Israelenses que foram mantidas como reféns em Gaza denunciam que Hamas comete violência sexual

Cartazes colados em Tel Aviv, Israel, dez dias após o ataque terrorista do Hamas em outubro de 2023 | Foto: EFE/ Sara Gómez Armas

De acordo com dados israelenses, 19 mulheres permanecem em cativeiro na Faixa de Gaza


Mulheres israelenses que foram mantidas reféns pelo Hamas na Faixa de Gaza disseram nesta terça-feira (23) a uma comissão do Parlamento de Israel que as que permanecem em cativeiro no território palestino sofrem abusos sexuais por parte de membros do grupo terrorista islâmico.

O Hamas continua sendo denunciado por usar violência sexual como arma de guerra desde o dia 7 de outubro, quando atacou o território israelense e desencadeou a atual guerra no Oriente Médio.

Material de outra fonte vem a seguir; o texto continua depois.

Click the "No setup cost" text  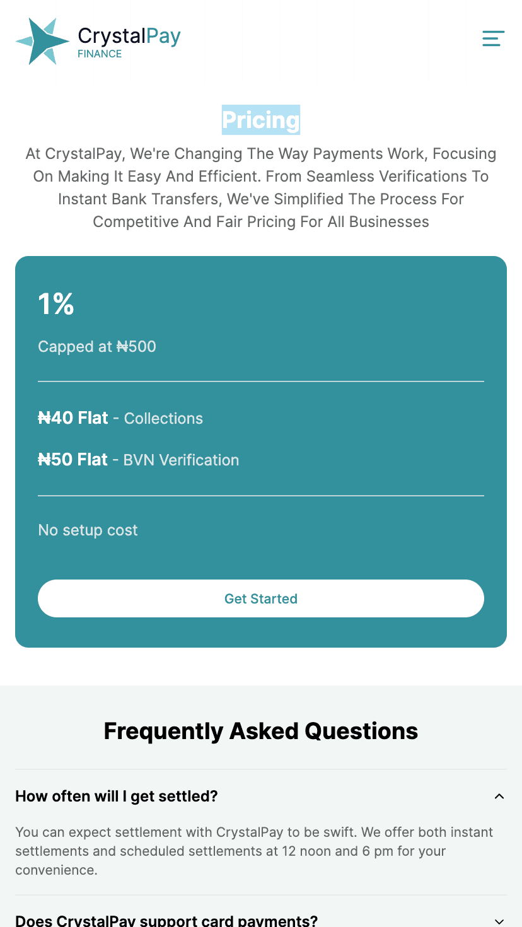pyautogui.click(x=88, y=530)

Mulheres sequestradas pelo Hamas em outubro e libertadas em novembro falaram nesta terça para um comitê parlamentar sobre vítimas de violência sexual e de gênero, diante do qual afirmaram que algumas das reféns são tratadas como "bonecas" por seus raptores.

"Os terroristas trazem roupas inadequadas, roupas de boneca, e transformam as meninas em suas bonecas. Bonecas com uma corda que você pode fazer o que quiser, quando quiser", disse a ex-refém Aviva Siegel, que acrescentou ter visto isso com seus próprios olhos quando foi mantida em cativeiro pelo grupo palestino.

Ela disse estar preocupada com o fato de as reféns estarem sendo estupradas e observou que há meninos em cativeiro que também são abusados, sendo usados como "marionetes", acrescentou Siegel.


No total, de acordo com dados israelenses, 19 mulheres permanecem em cativeiro na Faixa de Gaza.

No mês passado, outra refém israelense libertada com sua filha, Chen Goldstein-Almog, declarou a um canal de televisão que conheceu outras mulheres cativas em Gaza que, segundo ela, "passaram por coisas difíceis".

"Elas foram estupradas, machucadas, algumas ficaram feridas", disse, acrescentando que os homens também foram torturados e abusados.

Em outro depoimento ao comitê parlamentar no início de janeiro, Siegel disse que testemunhou uma refém israelense sendo torturada depois que seus captores a acusaram de ser uma oficial das Forças de Defesa de Israel (IDF).

"Ela foi torturada ao meu lado, e eu testemunhei", disse.

De acordo com testemunhas oculares, equipes médicas e de emergência ou as próprias autoridades israelenses, há muitos casos de vítimas que foram abusadas sexualmente durante o ataque de 7 de outubro, no qual terroristas palestinos mataram cerca de 1,2 mil pessoas em Israel e levaram pelo menos 240 reféns para Gaza.

Desses reféns, 110 foram libertados, a maioria deles – principalmente mulheres e crianças – durante a trégua do final de novembro, que também envolveu a libertação de 240 prisioneiros palestinos – mulheres e menores – das prisões israelenses.

Atualmente, Israel estima que 130 pessoas tomadas como reféns ainda estejam no território palestino. Dessas, estima-se que 28 estejam mortas e as demais ainda vivas.